Then Claude Code was born... I saw Reuven speaking about saving thousands monthly due to the (at the time) unlimited plan. I saw him and his group among surely other innovators burn so many tokens Anthropic had to pull back. But I still didn't have time to try it out yet.
Finally...I had a need again and some spare time. So I started working with Claude Code in September 2024 with the kind of optimism that comes from not knowing what you’re getting into with only one agent to talk to but plenty of stories from the LI and lots of expectations. Surely Anthropic learned a lot of the same lessons Reuven and peers were teaching and making freely available. The models had evolved rapidly.
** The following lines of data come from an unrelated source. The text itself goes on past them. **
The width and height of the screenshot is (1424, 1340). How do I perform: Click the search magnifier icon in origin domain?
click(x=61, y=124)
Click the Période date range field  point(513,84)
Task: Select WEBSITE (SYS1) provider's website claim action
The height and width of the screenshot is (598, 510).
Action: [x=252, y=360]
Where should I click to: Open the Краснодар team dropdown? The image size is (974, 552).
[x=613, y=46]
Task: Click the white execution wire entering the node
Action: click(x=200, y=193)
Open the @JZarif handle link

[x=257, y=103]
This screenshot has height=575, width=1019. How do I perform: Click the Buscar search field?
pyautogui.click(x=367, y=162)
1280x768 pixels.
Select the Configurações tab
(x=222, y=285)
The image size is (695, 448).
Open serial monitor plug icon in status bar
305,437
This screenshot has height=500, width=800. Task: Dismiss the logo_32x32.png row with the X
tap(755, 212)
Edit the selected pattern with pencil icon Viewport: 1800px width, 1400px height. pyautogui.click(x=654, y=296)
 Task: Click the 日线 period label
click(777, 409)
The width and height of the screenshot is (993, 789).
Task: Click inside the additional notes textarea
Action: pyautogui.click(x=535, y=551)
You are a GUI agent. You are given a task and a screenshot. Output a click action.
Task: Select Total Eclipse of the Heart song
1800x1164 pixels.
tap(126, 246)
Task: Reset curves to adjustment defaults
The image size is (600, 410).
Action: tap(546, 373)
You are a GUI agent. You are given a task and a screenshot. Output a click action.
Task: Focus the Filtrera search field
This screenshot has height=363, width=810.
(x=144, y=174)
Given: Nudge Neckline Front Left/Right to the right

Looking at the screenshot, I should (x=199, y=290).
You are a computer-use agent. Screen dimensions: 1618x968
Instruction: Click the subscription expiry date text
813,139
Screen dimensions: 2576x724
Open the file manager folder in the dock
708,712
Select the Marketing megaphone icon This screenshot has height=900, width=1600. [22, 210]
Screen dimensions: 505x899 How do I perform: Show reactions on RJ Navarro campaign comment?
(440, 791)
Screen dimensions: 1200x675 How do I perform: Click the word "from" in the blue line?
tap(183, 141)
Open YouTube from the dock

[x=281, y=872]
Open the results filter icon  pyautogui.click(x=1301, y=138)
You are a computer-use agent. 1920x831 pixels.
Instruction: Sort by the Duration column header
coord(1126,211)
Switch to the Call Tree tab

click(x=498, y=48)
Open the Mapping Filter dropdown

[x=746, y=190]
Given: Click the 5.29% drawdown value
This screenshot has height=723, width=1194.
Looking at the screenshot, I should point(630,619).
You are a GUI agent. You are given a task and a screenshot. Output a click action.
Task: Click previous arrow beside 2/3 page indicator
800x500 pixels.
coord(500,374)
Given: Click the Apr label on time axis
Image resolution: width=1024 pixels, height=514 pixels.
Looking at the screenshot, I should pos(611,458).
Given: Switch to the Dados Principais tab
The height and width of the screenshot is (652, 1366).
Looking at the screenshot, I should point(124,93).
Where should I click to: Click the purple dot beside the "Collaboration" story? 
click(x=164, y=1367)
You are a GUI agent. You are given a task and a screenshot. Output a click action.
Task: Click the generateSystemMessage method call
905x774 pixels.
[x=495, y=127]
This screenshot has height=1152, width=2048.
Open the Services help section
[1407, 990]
Everyone was talking about how awesome it was. It should be a solid evolution beyond the Roo Code experience, right?
The goal seemed straightforward: build an AI assistant that could process documents locally, search them semantically, and provide intelligent answers. Privacy-first, no cloud dependencies, pure local execution on Apple Silicon.
Claude was amazing. We built out 238 Python files across 10 production modules. We wrote 773 passing tests with comprehensive coverage. We created a complete FastAPI backend with a React frontend. In 40 days, we went from empty repository to a fully functional AI assistant with web UI, particularly gaining speed once trust and excitement caused me to invest beyond the $20 monthly to the $200 monthly so I didn't have to wait as long between steps.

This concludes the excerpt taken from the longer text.